I want to rant and rave again about how crazy it is to still-at 36 years old!-be in a place where ONE major deviation from the budget is a tragedy, but I don’t have the energy today. Instead, I am feeling tired and weepy but quiet inside. I don’t have any answers; I know that I made certain choices a really long time ago that led me to this place, but the time for blame is long past. I also know that thing have been progressively getting better (I used to live on the edge like this ALL.THE.TIME. Literally). What can I be doing differently? I don’t know. I can’t pare the budget any closer; therefore, I think I just need to keep doing what I am doing. That pretty well sums it all up for me; this is where things are, and as long as I don’t GIVE UP, they will get better.
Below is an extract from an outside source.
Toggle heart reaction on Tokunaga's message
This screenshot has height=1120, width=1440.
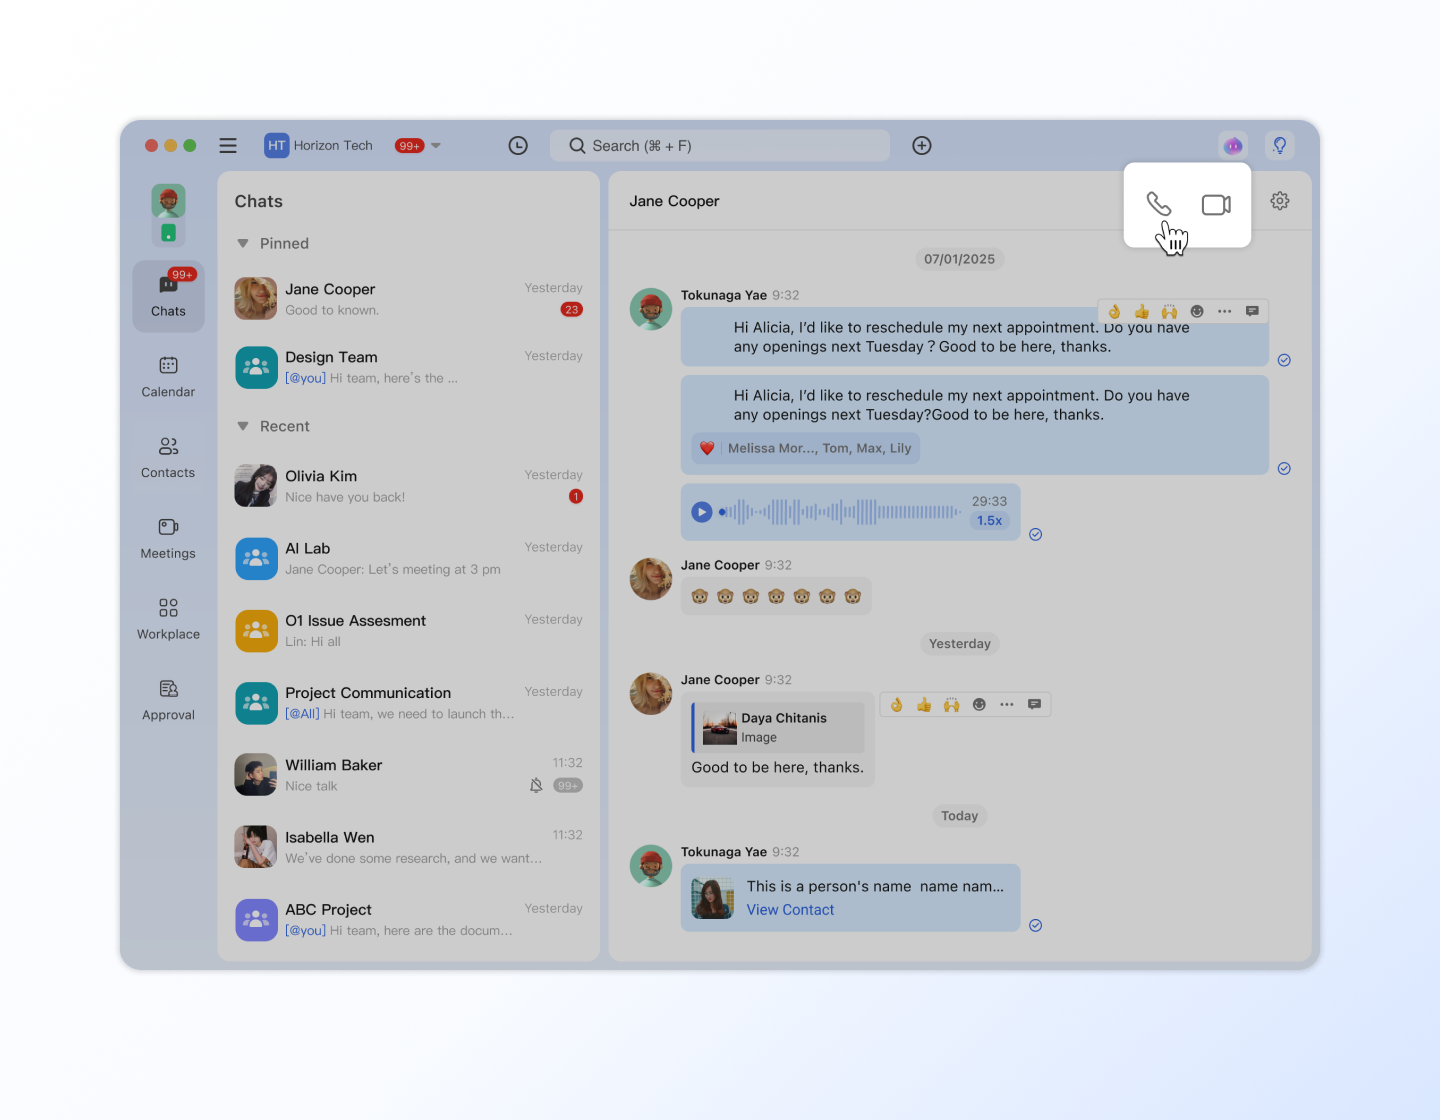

I look around and see so many things going on and know that while money is and has been my biggest personal issue, we all have something. I was at that class last night (about which I will blog another day) and we are the only family who doesn’t HAVE to be there; Eli might be in a terrible place right now, and I have no doubt that we are ALL going to learn from what this class has to offer, but neither his nor Hannah’s behavior can be compared to that of the other kids. There was a group of kids who had absolutely NO respect for anyone in that room, including themselves. I was in a classroom later with the other parents, realizing that I was the ONLY single parent there and thinking that maybe I am not doing such a terrible job after all. I know and read blogs of other people who are struggling with family issues or health issues-terrible ones-and while it doesn’t negate my own experience, neither does it mean I get to corner the market on pain and suffering.
I had a whole eloquent paragraph I wanted to write just then, but really, I just don’t have it in me today. Just know that what you guys say-not just the blog folk who really ARE friends (and wow, how strange is that, really?) but my in-real-life friends-it does matter. It makes a difference. It makes me feel not so alone, not quite so crazy. And whether it is a financial way or otherwise, I simply cannot repay back those who have given me just what I need at the time when I need it. I hope to, at some point; to be a good friend, and a good support, and just be able to help.